(Ausgangstext)
..........

Mit E-Medien auf der Erfolgsspur

Bibliotheken haben gerade auch im Zeitalter der Digitalisierung einen enormen Stellenwert, denn ihre Rolle in der Bildung im Umgang mit Medien ist groß. Das Ausleiheverhalten hat sich in den letzten Jahren stark gewandelt. Von dieser Entwicklung profitieren die Einrichtungen. Sie verzeichnen einen Nutzerzuwachs.

 

Mit einem breitgefächerten Angebot unterstützen Bibliotheken die Kommunen dabei, den öffentlichen Kultur- und Bildungsauftrag in ausreichendem Maße zu erfüllen. „Die klassische Aufgabe der Bibliothek als Ort der Medienausleihe wird immer mehr um die Funktion als Lern-, Begegnungs- und Diskursort erweitert“, sagt etwa Meike Jung, die bei der Stadtbibliothek Stuttgart für die Öffentlichkeitsarbeit zuständig ist.

..........

(Gegebene Daten)
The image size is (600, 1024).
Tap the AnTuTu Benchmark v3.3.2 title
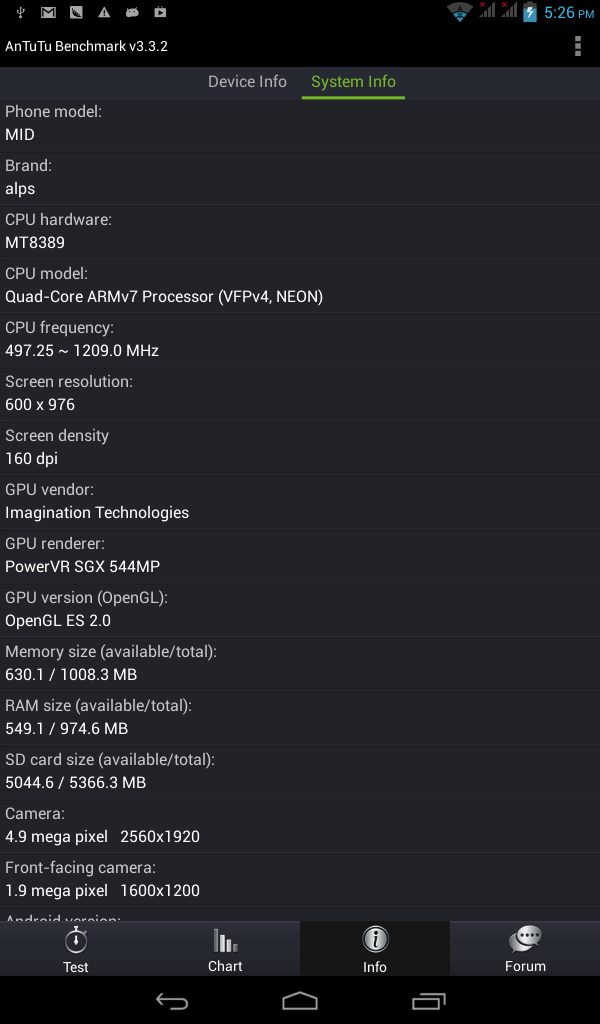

..........

(Bitte vervollständigen)
1. Nenne alle Funktionen, um die laut dem Text über Bibliotheken die klassische Aufgabe der Bibliothek erweitert wird.
2. Wofür ist Meike Jung laut dem Text über Bibliotheken zuständig?
Die Daten sind eigenständiges Material und gehören nicht zum Text über Bibliotheken.

(Lösungen)
1. Lernort, Begegnungsort, Diskursort

2. Sie ist bei der Stadtbibliothek Stuttgart für die Öffentlichkeitsarbeit zuständig.